One factor that could not be assessed in the small models was the effect of gravity on the behavior of more massive adobe walls. To address this, two tests were conducted on a large shaking table in Skopje, capital of the Former Yugoslav Republic of Macedonia, where the GCI is doing seismic retrofitting research on Byzantine churches (see Conservation, vol. 9, no. 3). Retrofitted and unretrofitted tapanco models, identical in design to those tested earlier but larger (being one-half size), were built with walls 3.6 meters long and 3 meters high at the gable end walls (12 by 10 feet, excluding the roof). Both models were instrumented to provide quantitative information. In these tests, the gable end wall of the unretrofitted building collapsed at about the same level of shaking intensity as the smaller scale models. The crack patterns, too, were very similar. In the retrofitted building, the straps and especially the center cores proved very effective in preventing collapse.

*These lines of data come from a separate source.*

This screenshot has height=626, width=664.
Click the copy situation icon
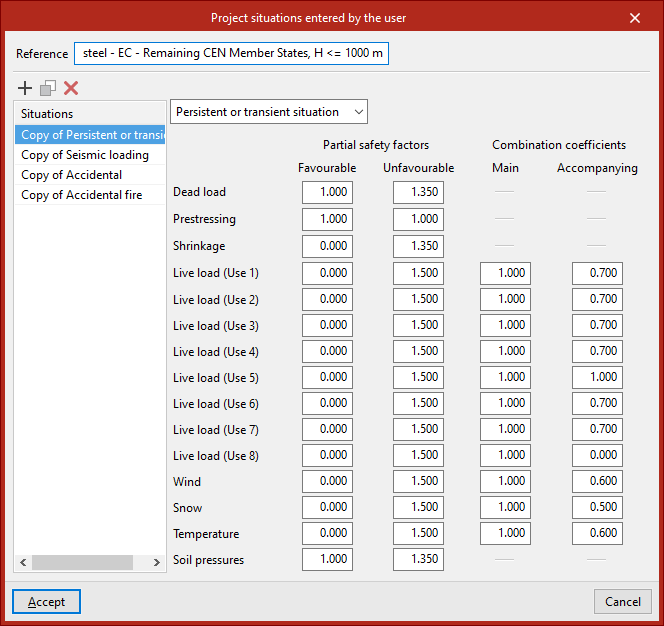coord(48,88)
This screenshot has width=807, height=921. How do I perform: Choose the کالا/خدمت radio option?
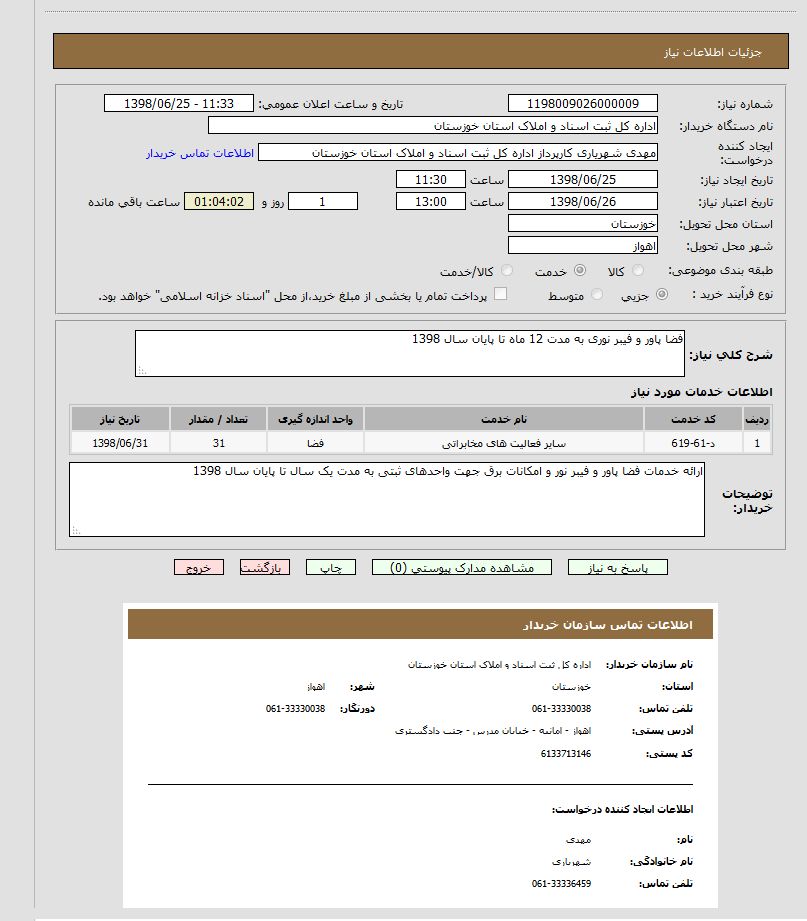pyautogui.click(x=507, y=271)
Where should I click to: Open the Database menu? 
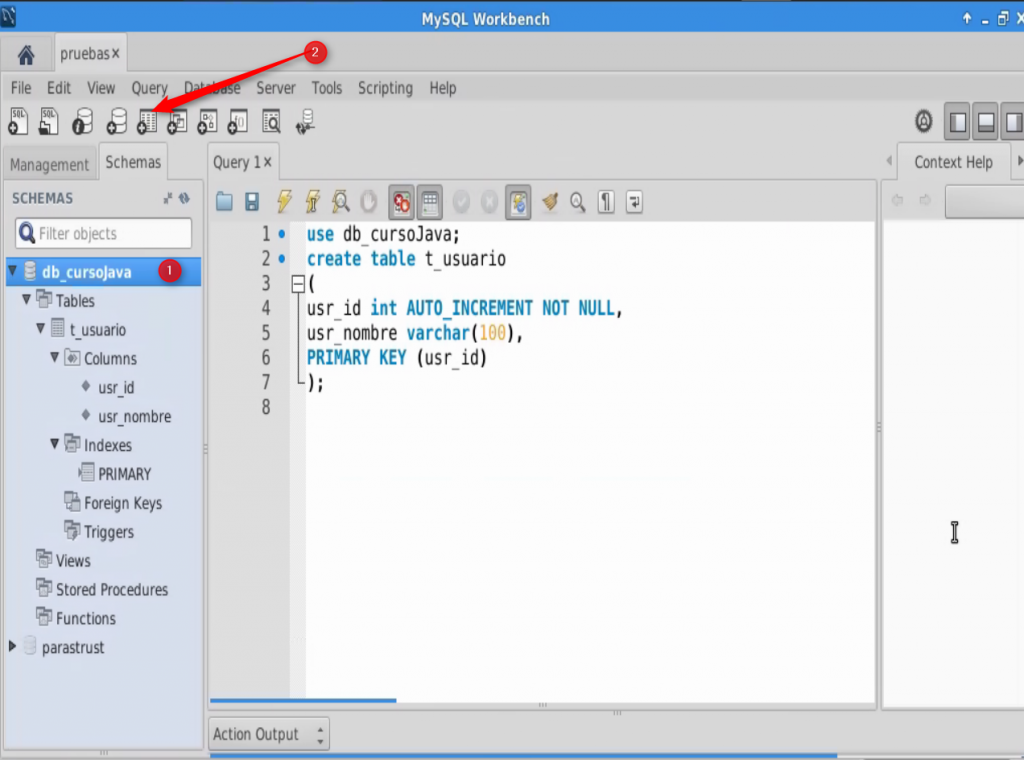[x=211, y=88]
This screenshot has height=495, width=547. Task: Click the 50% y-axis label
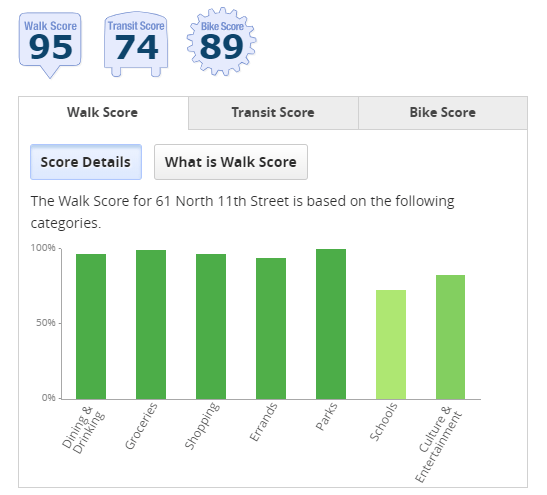[46, 323]
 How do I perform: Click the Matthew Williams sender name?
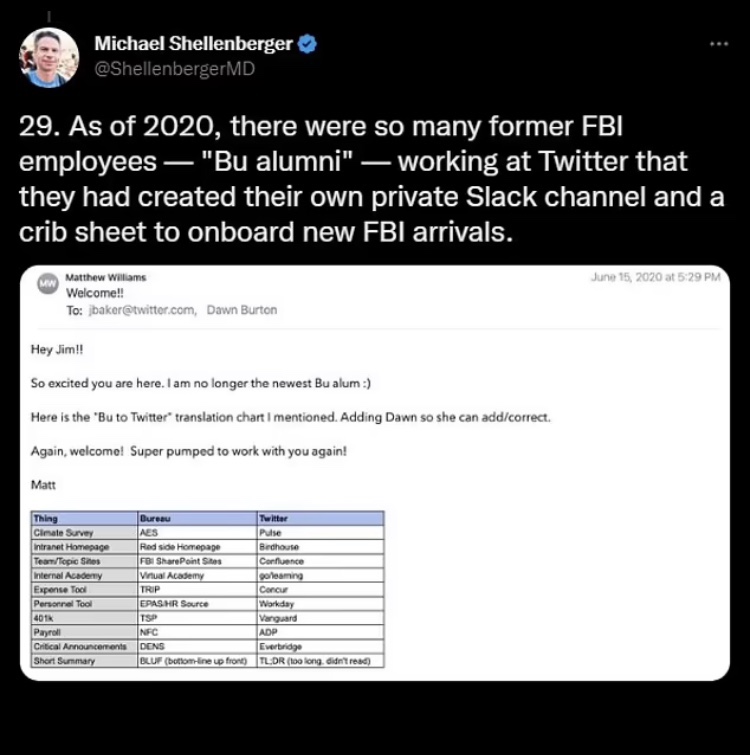coord(105,278)
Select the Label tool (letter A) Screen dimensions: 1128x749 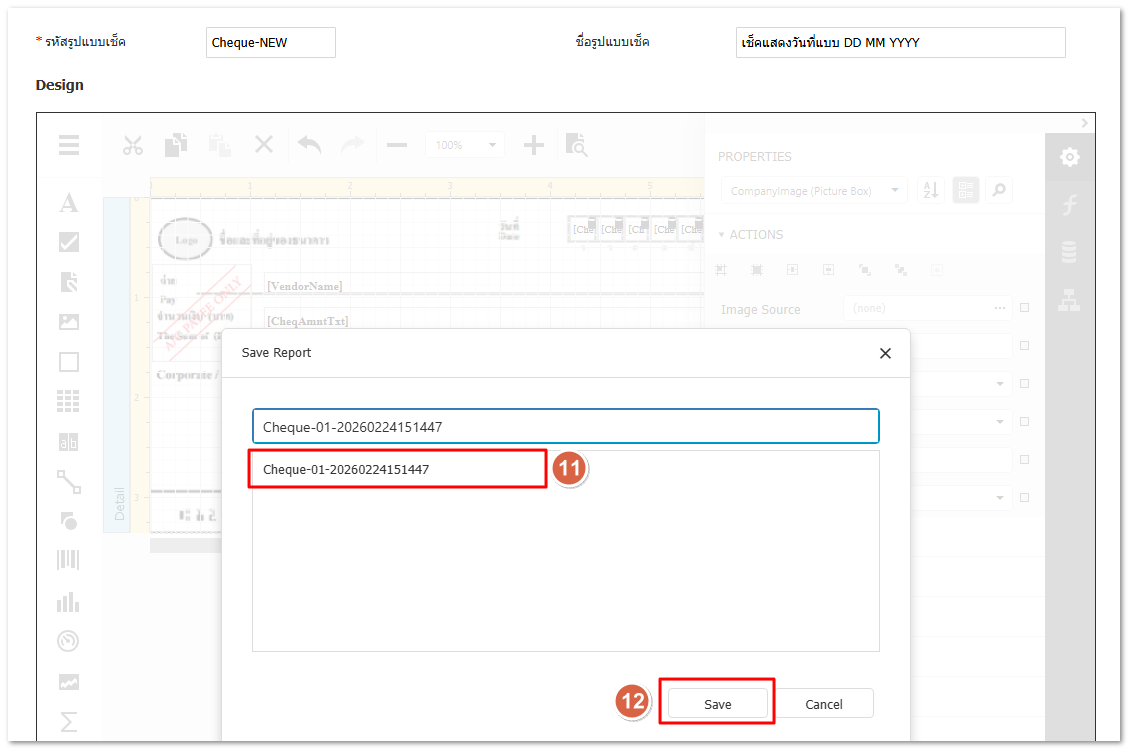tap(68, 203)
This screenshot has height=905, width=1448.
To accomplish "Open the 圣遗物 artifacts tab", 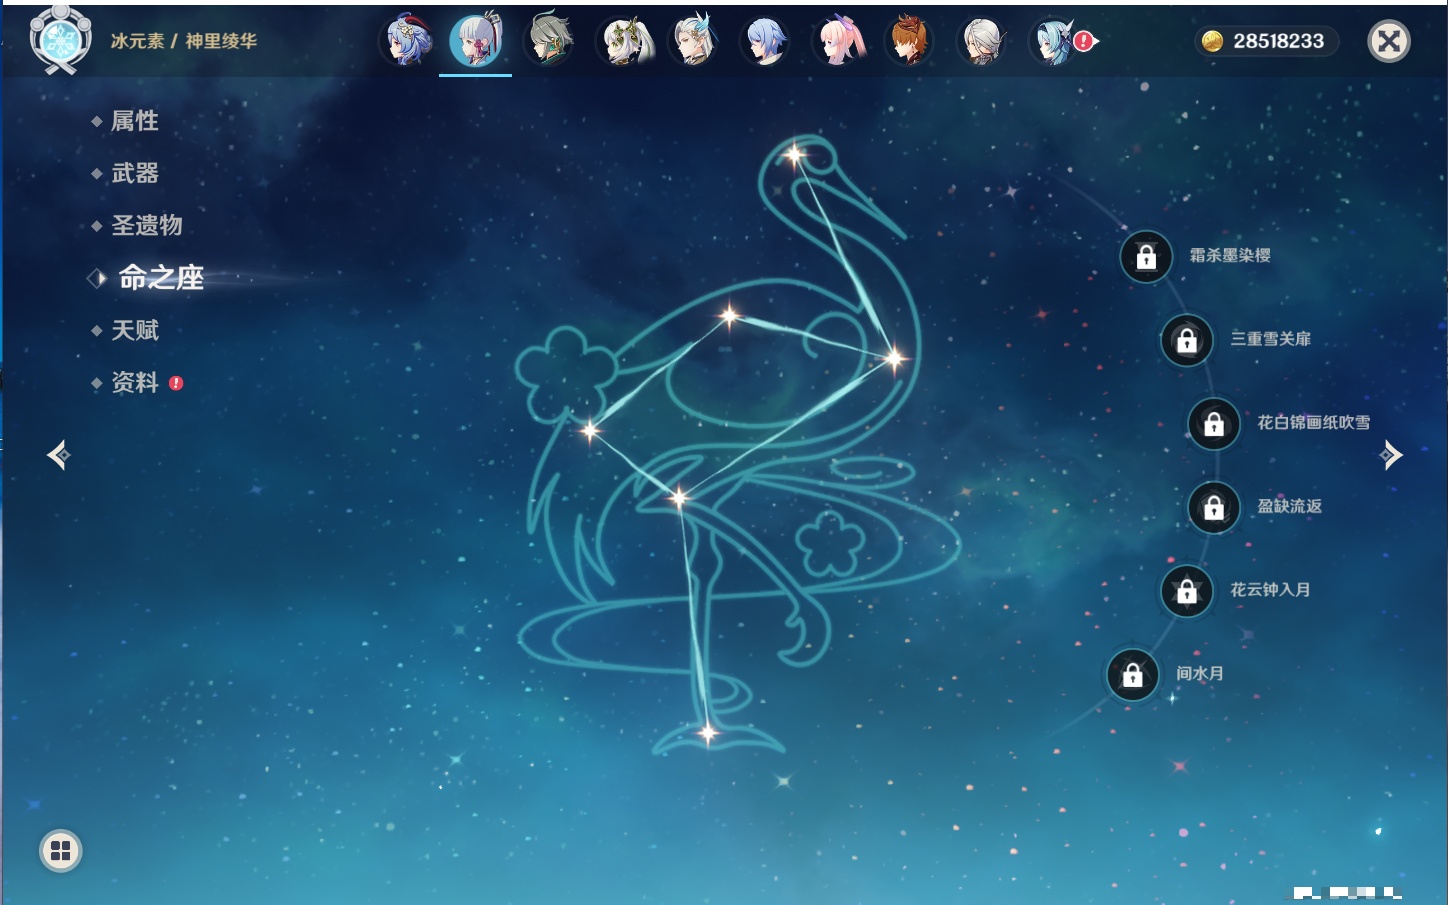I will 146,225.
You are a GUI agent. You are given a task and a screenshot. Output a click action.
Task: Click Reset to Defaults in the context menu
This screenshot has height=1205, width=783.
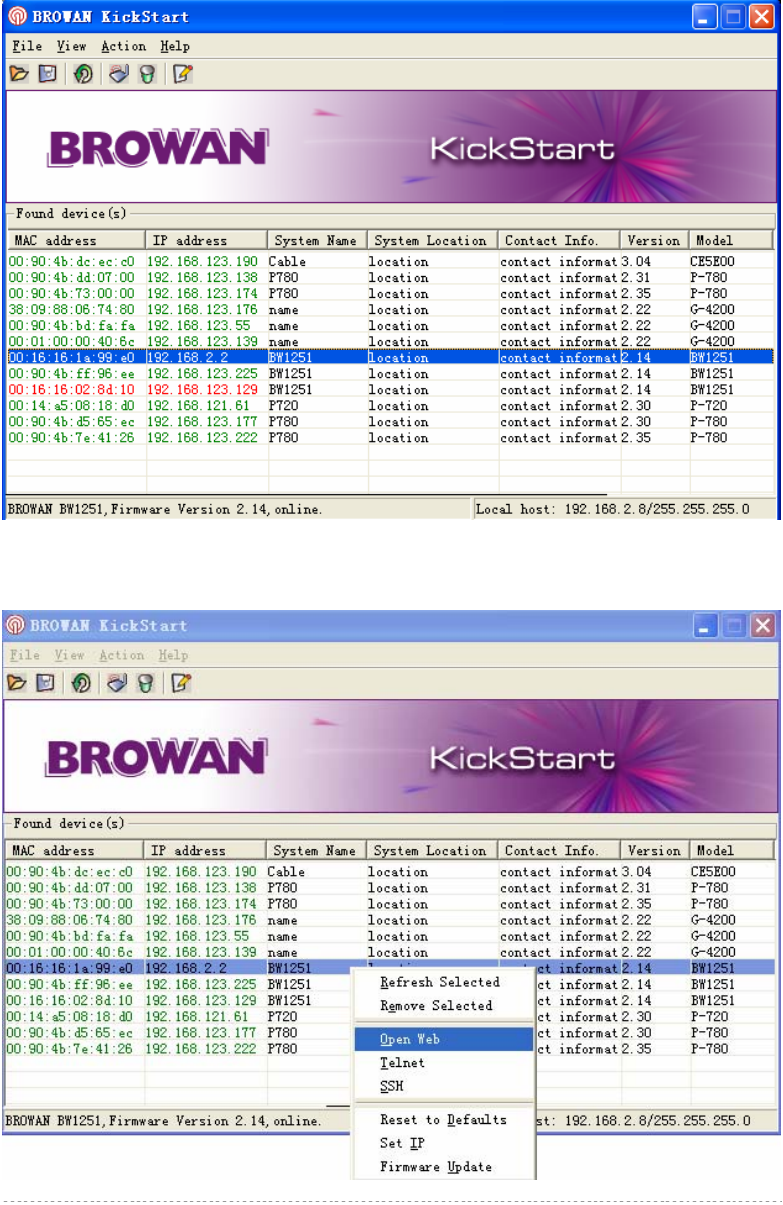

Since an increase in the size of the scale models did not change the test results, gravity does not appear to be a significant factor.

The January 1994 Northridge earthquake provided affirmation of the approach taken by GSAP. In the months following the quake, the GSAP team surveyed 19 historic adobes in the Los Angeles area, documenting 8 in detail. It was found that many of the adobes suffered damage similar to that seen in the tests of unretrofitted models. This finding supports GSAP's experimental methods and results, offering additional evidence that the project's retrofitting techniques would prove effective in an earthquake.

The inexpensive and minimally invasive techniques tested in the project have application beyond the preservation of historic California adobes. In seismically active areas of the world, such as Latin America and China, where earthen architecture is widely used, the groundbreaking work of GSAP can also be employed to increase the stability of buildings and limit loss of life. The project's final annual report and a summary report entitled Guidelines for Seismic Stabilization of Historic Adobe Structures (both to be published later this year) will encourage the use of the methods developed to retrofit and protect not only the western United States's historic architectural heritage but vernacular earthen architecture around the world.

William S. Ginell is Head of Monuments and Sites in the GCI's Scientific Program; he coordinates the work of GSAP for the Institute.